Collected data
◆ ◆ ◆ ◆

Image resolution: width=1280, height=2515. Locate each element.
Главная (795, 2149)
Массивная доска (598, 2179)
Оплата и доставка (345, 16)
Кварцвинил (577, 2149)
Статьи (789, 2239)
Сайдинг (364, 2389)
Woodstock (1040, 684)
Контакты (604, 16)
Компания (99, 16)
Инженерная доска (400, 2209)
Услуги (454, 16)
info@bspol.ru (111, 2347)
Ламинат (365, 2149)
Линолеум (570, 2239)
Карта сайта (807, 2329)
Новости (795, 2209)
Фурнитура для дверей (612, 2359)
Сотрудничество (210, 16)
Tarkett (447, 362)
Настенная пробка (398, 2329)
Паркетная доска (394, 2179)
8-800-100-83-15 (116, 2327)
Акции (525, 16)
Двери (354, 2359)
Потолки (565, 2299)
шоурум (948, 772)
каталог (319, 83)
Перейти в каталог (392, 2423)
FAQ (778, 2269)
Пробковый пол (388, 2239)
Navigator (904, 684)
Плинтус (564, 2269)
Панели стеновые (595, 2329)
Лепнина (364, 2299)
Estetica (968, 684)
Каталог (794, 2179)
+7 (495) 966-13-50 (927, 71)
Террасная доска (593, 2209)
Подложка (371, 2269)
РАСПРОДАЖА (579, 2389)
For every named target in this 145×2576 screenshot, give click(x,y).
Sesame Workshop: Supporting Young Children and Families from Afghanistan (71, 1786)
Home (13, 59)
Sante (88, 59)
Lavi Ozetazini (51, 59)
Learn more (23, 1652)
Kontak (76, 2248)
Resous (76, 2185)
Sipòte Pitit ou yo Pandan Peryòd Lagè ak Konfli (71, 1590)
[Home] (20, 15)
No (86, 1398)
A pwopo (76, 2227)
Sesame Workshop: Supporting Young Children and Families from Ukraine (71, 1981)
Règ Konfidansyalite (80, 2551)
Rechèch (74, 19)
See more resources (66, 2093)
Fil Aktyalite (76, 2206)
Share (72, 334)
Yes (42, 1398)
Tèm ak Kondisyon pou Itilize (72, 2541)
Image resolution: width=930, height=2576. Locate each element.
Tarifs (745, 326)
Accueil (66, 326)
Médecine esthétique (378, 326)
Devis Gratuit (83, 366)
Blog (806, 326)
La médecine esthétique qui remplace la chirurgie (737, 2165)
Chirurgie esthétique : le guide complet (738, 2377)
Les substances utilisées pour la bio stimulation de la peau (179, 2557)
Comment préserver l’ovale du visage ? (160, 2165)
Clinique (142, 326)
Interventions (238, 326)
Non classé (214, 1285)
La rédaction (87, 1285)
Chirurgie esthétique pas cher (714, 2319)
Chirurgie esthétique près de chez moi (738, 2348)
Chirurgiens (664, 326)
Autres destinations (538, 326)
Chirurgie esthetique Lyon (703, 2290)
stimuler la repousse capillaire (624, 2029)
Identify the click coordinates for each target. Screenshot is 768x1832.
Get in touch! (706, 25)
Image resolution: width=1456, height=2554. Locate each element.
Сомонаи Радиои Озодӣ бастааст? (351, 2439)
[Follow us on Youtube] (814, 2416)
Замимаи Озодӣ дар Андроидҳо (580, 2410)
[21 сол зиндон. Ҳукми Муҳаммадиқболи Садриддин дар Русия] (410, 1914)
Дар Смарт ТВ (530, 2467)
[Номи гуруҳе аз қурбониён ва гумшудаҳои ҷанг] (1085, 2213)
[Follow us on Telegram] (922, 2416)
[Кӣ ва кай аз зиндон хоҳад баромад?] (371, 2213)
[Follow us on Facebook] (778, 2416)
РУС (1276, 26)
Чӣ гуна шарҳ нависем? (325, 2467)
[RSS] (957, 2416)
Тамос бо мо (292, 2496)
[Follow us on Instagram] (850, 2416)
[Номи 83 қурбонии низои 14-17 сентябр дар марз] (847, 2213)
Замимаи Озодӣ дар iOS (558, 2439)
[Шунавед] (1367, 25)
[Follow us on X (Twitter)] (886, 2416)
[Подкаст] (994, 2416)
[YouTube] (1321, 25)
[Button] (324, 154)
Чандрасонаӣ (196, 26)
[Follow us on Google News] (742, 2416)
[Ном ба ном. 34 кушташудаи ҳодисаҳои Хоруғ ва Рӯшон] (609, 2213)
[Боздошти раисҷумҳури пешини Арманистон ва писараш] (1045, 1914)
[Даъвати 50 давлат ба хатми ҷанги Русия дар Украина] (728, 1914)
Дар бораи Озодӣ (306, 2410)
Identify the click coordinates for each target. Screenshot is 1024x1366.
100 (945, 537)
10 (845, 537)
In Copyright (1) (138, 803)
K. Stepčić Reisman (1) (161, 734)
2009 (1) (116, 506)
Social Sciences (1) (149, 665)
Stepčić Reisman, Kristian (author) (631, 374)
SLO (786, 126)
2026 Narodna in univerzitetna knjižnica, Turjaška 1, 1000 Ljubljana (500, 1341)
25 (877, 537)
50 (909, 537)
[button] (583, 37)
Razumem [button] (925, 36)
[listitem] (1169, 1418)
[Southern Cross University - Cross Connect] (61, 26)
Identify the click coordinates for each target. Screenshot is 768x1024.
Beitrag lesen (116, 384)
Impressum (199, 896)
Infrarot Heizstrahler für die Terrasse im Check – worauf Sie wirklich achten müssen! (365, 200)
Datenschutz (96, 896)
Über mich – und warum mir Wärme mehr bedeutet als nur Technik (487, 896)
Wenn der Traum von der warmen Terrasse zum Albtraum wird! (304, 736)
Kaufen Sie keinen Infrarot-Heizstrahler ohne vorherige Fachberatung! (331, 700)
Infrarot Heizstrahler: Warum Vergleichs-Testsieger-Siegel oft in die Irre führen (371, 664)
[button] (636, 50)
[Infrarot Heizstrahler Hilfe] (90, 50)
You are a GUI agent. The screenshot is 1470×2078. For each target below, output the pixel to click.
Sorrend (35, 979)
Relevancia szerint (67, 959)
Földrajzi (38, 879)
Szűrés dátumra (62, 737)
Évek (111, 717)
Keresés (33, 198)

◆ ◆ ◆ ◆

Task instructions: Repeat word for word the lines above that run from the line containing "Image resolution: width=1456, height=2554." through the line containing "[Follow us on Google News] (742, 2416)", both ends included, and nothing else.

Exercise solution:
Image resolution: width=1456, height=2554. Locate each element.
Сомонаи Радиои Озодӣ бастааст? (351, 2439)
[Follow us on Youtube] (814, 2416)
Замимаи Озодӣ дар Андроидҳо (580, 2410)
[21 сол зиндон. Ҳукми Муҳаммадиқболи Садриддин дар Русия] (410, 1914)
Дар Смарт ТВ (530, 2467)
[Номи гуруҳе аз қурбониён ва гумшудаҳои ҷанг] (1085, 2213)
[Follow us on Telegram] (922, 2416)
[Кӣ ва кай аз зиндон хоҳад баромад?] (371, 2213)
[Follow us on Facebook] (778, 2416)
РУС (1276, 26)
Чӣ гуна шарҳ нависем? (325, 2467)
[RSS] (957, 2416)
Тамос бо мо (292, 2496)
[Follow us on Instagram] (850, 2416)
[Номи 83 қурбонии низои 14-17 сентябр дар марз] (847, 2213)
Замимаи Озодӣ дар iOS (558, 2439)
[Шунавед] (1367, 25)
[Follow us on X (Twitter)] (886, 2416)
[Подкаст] (994, 2416)
[YouTube] (1321, 25)
[Button] (324, 154)
Чандрасонаӣ (196, 26)
[Follow us on Google News] (742, 2416)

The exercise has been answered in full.